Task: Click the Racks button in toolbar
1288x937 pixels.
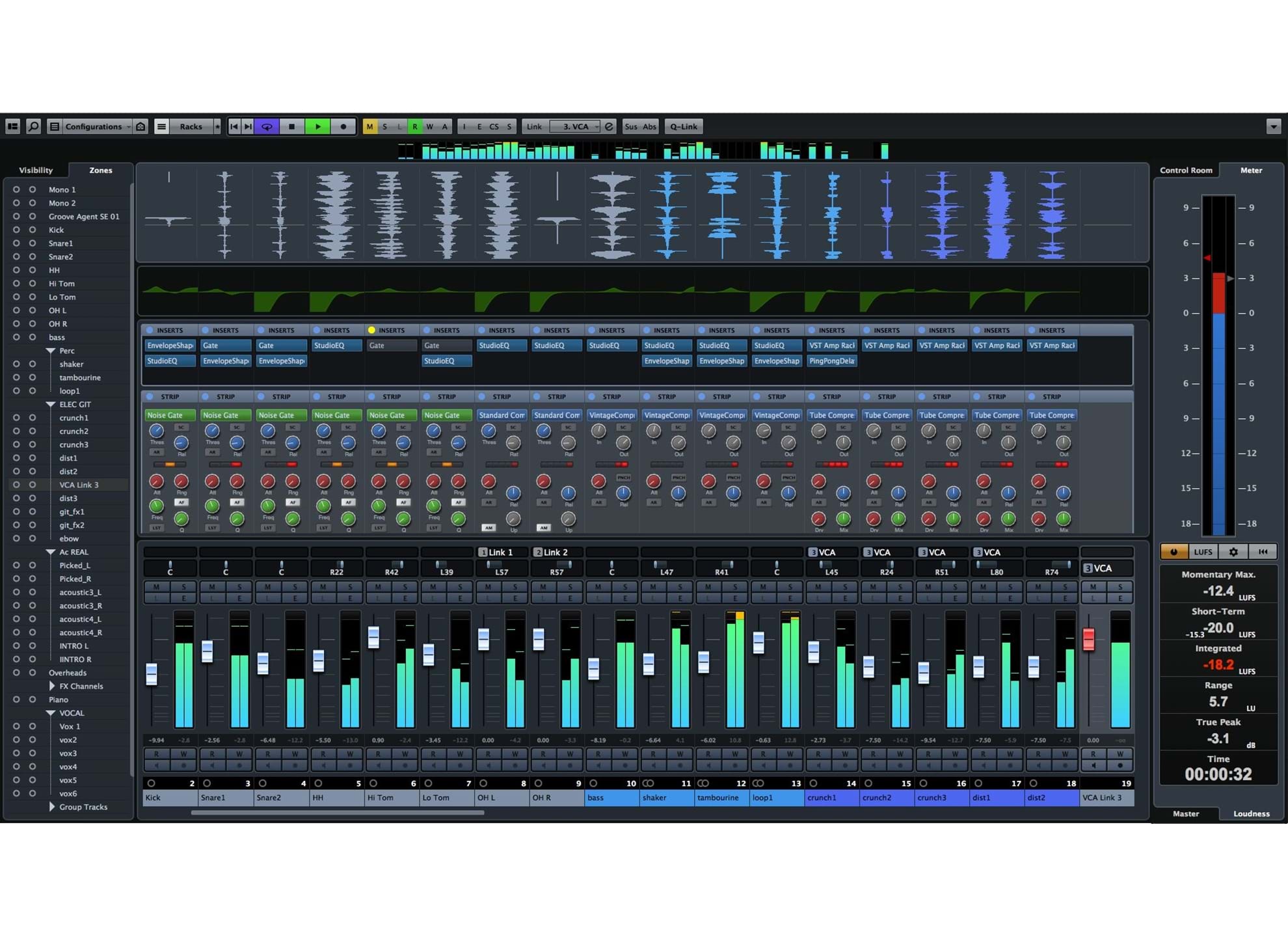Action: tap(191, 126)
--
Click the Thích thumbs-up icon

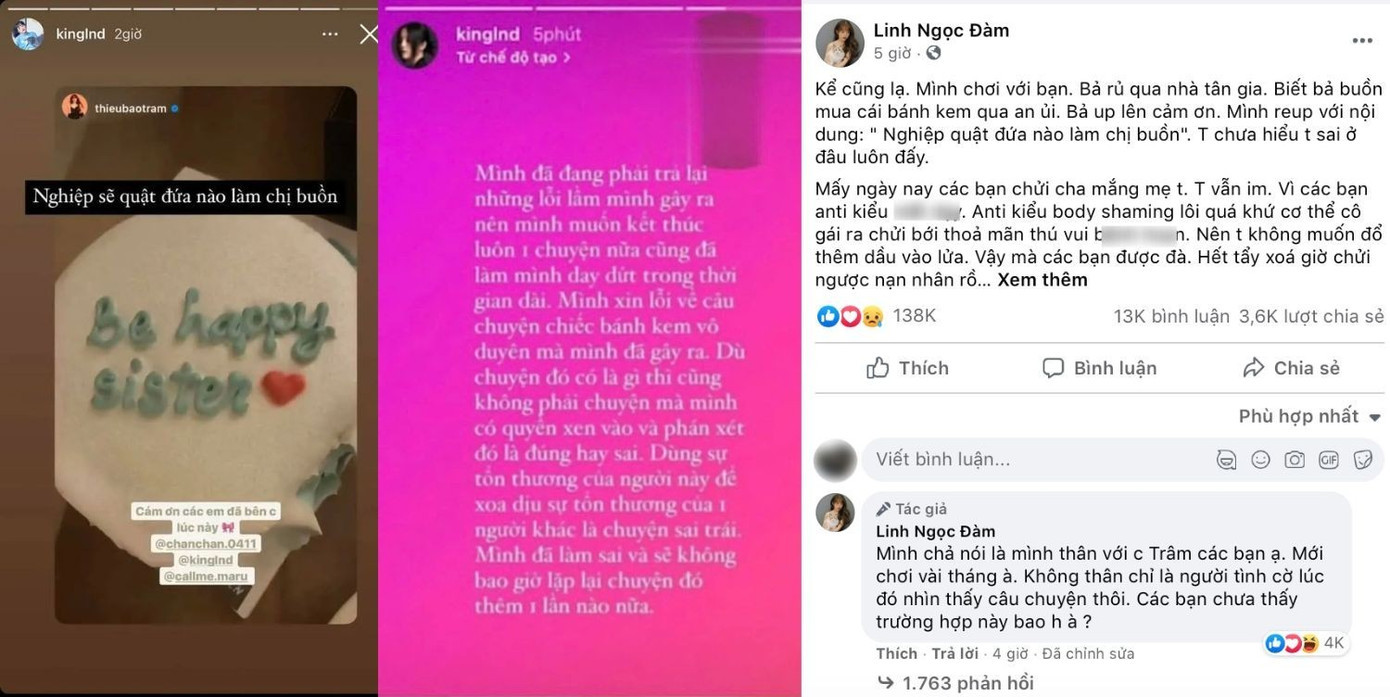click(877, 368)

§ Task to carry out
Rewrite the part of the entries that opens with the line containing "Task: Click the Racks button in toolbar" and closes with the line containing "Action: tap(191, 126)", changing "toolbar" to "navigation bar" and leaving everything else as it stands. Omit the pictures from your answer.

§ Completed task
Task: Click the Racks button in navigation bar
1288x937 pixels.
Action: tap(191, 126)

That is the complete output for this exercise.